Copy each line of the records that contains the word "computer".

Items listed in a dataset:

....................

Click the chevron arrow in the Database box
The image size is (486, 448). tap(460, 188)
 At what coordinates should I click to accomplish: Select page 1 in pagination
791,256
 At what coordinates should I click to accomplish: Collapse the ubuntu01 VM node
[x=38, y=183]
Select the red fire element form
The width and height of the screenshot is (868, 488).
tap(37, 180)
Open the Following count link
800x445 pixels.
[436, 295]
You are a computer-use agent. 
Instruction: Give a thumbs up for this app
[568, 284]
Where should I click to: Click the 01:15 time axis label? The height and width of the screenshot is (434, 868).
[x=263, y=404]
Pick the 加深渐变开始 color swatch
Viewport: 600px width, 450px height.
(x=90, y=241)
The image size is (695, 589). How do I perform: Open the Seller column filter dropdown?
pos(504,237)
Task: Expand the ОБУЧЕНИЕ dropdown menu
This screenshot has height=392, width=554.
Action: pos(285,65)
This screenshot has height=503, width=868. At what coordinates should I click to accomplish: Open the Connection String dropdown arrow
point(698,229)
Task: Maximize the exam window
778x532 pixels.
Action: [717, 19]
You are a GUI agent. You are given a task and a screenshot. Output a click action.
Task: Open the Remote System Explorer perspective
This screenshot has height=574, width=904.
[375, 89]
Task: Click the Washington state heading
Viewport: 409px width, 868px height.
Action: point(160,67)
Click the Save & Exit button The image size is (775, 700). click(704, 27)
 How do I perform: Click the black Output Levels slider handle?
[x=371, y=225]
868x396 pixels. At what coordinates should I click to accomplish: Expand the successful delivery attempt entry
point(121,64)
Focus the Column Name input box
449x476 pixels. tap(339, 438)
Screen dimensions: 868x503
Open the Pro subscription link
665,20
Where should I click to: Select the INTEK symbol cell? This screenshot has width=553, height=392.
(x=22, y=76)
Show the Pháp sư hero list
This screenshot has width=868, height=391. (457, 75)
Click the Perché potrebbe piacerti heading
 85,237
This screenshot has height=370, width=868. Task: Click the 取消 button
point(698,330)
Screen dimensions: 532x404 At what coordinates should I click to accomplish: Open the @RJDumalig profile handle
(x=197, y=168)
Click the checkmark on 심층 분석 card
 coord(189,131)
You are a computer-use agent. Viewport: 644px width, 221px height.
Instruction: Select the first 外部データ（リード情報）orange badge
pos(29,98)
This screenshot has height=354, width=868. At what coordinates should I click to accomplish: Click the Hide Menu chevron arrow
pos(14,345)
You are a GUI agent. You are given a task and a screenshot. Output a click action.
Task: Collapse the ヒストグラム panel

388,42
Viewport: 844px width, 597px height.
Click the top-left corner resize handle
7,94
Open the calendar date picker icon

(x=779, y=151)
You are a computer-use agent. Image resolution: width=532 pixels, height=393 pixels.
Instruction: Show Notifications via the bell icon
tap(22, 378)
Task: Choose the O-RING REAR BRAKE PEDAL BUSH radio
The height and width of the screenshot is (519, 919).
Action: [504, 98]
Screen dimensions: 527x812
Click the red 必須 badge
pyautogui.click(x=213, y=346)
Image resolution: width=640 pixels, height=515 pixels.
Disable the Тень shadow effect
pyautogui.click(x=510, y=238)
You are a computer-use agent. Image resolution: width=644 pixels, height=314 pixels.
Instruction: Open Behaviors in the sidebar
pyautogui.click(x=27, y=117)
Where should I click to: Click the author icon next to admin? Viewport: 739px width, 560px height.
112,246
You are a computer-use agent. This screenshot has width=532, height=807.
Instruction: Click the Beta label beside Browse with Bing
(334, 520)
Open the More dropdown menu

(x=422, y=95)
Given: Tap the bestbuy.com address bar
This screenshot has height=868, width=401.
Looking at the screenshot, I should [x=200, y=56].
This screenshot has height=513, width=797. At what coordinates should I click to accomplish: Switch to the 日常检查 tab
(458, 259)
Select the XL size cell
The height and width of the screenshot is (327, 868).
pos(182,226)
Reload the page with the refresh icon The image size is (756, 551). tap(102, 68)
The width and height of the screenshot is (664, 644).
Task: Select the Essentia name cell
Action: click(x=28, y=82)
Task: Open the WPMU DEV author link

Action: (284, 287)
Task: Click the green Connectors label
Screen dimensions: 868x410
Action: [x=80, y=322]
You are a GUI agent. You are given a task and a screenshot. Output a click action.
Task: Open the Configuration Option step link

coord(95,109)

....................

→ **Result of the task**:
You are a computer-use agent. 
You are a computer-use agent. Viewport: 644px width, 221px height.
You are a computer-use agent. Image resolution: width=532 pixels, height=393 pixels.
You are a computer-use agent. Image resolution: width=644 pixels, height=314 pixels.
You are a computer-use agent. This screenshot has width=532, height=807.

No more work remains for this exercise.